» **EXTRAIT FOURNI**:
┌────────

Dès le début de la crise sanitaire, et la publication du patron du CHU de Grenoble, des couturières ont pris le parti de confectionner des masques en tissu bénévolement. A ce moment-là, le port du masque en tissu était très controversé, certains disaient qu’ils ne servaient à rien, d’autres que c’était mieux que rien. Dans ma tête, depuis le début ce sont les montagnes russes, un jour, je me dis que je vais en coudre, le lendemain je change d’avis en me disant que je ne veux pas donner aux gens la sensation qu’ils sont protégés alors qu’ils ne le sont certainement pas. Je passe d’une émotion à une autre, les émotions s’enchainent, l’excitation, puis l’incertitude, le déni, la colère, etc. Finalement, fin mars, l’AFNOR a publié des spécifications pour la conception des masques en tissu. J’avais au fond de moi envie, besoin, de participer à cet élan de solidarité collective. Étant en télétravail à 100% dans mon emploi principal, mes enfants à m’occuper et ma micro entreprise, et donc peu de temps libre, j’ai profité de ma semaine de congé début avril pour confectionner des masques barrières répondants aux spécifications de l’AFNOR sur mon temps libre.

Face à l’urgence sanitaire : le recours au bénévolat

Je me suis donc inscrite sur la plateforme solidaire de l’AFNOR pour confectionner et distribuer des masques en tissu bénévolement aux demandeurs. Les profils « confectionneurs » ont été mis en ligne en fin de journée  le 10 avril. En moins de 24h j’ai reçu des demandes de particuliers pour une soixantaine de masques … Au fil des jours, répondre à toutes ces demandes de masques, toutes justifiées, était très anxiogène, dès que mon téléphone indiquait l’arrivée d’un nouveau mail dont l’expéditeur était « AFNOR », mon corps se crispait. J’ai demandé à la plateforme de supprimer mon profil confectionneur au bout de 5 jours de mise en ligne. Sur ces 5 jours, j’ai reçu des sollicitations pour près de 5300 masques… Parce que dans toutes ces demandes, je n’ai pas reçu que des demandes de particuliers, mais aussi des demandes de petites entreprises ou même de Mairies pour leur fournir entre 150 et 5000 masques. Demandes que j’ai déclinées, n’ayant pas la force de production des industriels avec ma machine à coudre, ma surjeteuse et mes deux petites mains !

J’ai rencontré de nombreuses personnes lors de la remise des masques, toujours en respectant les gestes barrières, certaines m’ont donné du tissu ou des élastiques en échange, d’autres m’ont offert des fleurs, de l’huile d’olive de Sicile ou quelques pièces, parce que la solidarité fait chaud au cœur !

Sur cette semaine, j’ai ainsi confectionné et distribué plus de 130 masques bénévolement.

└────────

» **MATÉRIEL FOURNI**:
┌────────

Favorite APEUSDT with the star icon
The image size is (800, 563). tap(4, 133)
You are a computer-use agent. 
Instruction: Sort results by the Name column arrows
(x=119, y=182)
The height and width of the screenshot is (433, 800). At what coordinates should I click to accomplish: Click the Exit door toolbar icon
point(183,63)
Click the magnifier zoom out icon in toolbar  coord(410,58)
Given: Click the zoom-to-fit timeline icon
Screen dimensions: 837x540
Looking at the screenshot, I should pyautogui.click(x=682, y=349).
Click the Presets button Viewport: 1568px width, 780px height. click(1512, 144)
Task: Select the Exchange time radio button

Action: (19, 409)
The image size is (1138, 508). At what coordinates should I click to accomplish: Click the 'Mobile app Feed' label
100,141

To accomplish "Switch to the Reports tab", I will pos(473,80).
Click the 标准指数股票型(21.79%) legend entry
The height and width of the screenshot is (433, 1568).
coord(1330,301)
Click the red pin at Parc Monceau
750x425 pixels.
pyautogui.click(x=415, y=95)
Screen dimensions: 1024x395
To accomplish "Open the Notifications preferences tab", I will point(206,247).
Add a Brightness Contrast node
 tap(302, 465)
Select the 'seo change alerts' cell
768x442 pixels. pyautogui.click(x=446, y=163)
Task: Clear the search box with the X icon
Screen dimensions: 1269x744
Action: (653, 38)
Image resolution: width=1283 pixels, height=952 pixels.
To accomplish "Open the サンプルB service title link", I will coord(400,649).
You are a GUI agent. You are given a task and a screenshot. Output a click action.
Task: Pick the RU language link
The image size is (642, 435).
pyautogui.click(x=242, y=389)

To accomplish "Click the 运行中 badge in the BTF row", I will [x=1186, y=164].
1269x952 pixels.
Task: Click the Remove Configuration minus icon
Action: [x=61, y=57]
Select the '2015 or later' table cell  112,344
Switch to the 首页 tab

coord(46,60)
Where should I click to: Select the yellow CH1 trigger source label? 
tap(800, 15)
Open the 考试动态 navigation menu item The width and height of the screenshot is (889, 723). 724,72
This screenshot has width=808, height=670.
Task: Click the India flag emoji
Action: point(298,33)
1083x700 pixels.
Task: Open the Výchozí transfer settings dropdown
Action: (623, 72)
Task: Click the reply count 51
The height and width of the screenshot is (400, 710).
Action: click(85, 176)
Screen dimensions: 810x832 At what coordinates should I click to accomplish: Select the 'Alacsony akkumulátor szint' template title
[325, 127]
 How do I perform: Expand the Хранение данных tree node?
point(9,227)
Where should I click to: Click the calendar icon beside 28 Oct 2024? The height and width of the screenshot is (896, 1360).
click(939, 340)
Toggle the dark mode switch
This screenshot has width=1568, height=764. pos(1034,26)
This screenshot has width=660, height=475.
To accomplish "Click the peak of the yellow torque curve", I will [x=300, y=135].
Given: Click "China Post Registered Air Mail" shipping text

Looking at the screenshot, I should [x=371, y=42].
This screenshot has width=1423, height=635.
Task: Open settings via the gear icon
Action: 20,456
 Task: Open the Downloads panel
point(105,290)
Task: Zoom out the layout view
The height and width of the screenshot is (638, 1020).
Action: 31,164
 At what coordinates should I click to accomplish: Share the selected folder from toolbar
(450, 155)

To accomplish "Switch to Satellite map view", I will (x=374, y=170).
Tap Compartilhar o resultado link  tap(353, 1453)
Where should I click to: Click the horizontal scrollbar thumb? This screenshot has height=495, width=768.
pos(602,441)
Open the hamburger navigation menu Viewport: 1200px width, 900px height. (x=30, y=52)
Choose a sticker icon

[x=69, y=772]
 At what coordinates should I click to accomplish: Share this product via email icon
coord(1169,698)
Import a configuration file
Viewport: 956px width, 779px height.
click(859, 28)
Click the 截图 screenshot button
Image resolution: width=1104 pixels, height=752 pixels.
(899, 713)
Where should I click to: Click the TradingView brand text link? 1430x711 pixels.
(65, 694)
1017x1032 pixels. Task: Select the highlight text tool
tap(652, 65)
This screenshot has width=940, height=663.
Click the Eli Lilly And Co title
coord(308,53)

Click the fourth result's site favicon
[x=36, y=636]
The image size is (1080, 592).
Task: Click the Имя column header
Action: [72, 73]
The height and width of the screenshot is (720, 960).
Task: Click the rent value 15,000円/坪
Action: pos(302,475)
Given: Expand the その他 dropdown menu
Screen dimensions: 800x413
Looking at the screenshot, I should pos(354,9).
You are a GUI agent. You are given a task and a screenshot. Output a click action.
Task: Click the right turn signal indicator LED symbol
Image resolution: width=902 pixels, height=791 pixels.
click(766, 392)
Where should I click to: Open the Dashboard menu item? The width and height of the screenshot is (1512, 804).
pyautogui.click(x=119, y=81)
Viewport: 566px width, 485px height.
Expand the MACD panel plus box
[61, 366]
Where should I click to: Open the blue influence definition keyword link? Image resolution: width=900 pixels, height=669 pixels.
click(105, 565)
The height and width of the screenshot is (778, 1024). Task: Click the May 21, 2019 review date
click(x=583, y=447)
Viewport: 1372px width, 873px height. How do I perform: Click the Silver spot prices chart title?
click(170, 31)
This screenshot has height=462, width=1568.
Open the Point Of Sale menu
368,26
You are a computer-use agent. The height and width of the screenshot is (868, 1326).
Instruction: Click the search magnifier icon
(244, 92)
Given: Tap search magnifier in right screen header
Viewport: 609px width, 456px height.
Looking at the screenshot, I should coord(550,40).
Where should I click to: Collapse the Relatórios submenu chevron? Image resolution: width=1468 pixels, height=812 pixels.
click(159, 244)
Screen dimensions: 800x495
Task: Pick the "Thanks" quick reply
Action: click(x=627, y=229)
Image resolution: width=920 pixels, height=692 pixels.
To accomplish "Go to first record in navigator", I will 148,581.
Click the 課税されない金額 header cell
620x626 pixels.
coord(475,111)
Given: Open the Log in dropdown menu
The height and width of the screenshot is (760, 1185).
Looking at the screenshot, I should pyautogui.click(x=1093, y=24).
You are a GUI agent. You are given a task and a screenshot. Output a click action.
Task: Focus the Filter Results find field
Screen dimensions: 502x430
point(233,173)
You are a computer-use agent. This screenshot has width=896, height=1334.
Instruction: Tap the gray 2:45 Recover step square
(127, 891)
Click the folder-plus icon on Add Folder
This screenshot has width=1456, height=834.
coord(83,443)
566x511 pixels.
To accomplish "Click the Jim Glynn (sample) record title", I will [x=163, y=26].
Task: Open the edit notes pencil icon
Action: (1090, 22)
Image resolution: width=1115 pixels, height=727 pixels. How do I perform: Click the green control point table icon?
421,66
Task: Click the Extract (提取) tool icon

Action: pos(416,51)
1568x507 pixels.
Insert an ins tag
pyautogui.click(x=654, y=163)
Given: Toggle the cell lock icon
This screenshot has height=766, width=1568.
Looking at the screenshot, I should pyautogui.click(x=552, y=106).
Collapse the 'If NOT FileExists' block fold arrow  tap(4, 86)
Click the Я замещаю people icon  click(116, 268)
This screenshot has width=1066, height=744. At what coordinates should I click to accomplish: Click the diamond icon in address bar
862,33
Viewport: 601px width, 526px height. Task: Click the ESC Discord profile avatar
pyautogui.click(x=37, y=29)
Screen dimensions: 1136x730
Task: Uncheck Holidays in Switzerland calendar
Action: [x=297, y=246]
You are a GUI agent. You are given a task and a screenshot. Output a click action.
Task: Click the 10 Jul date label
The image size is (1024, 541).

└────────

» **CONSIGNE 1**: D'après l'extrait fourni, après combien de jours de mise en ligne la suppression du profil confectionneur a-t-elle été demandée ?
» **CONSIGNE 2**:
Les affirmations suivantes concordent-elles avec l'extrait fourni ? Répondez oui ou non à chacune, puis citez sans rien changer les mots décisifs de l'extrait fourni.
(a) L'AFNOR a publié ses spécifications pour les masques en tissu fin mars.
(b) Les demandes des Mairies ont été acceptées.
(c) Certaines personnes ont offert de l'huile d'olive de Sicile lors de la remise des masques.

» **RÉPONSE 1**: Au bout de 5 jours de mise en ligne.

» **RÉPONSE 2**:
(a) Oui : « Finalement, fin mars, l’AFNOR a publié des spécifications pour la conception des masques en tissu. »
(b) Non : « Demandes que j’ai déclinées »
(c) Oui : « d’autres m’ont offert des fleurs, de l’huile d’olive de Sicile ou quelques pièces »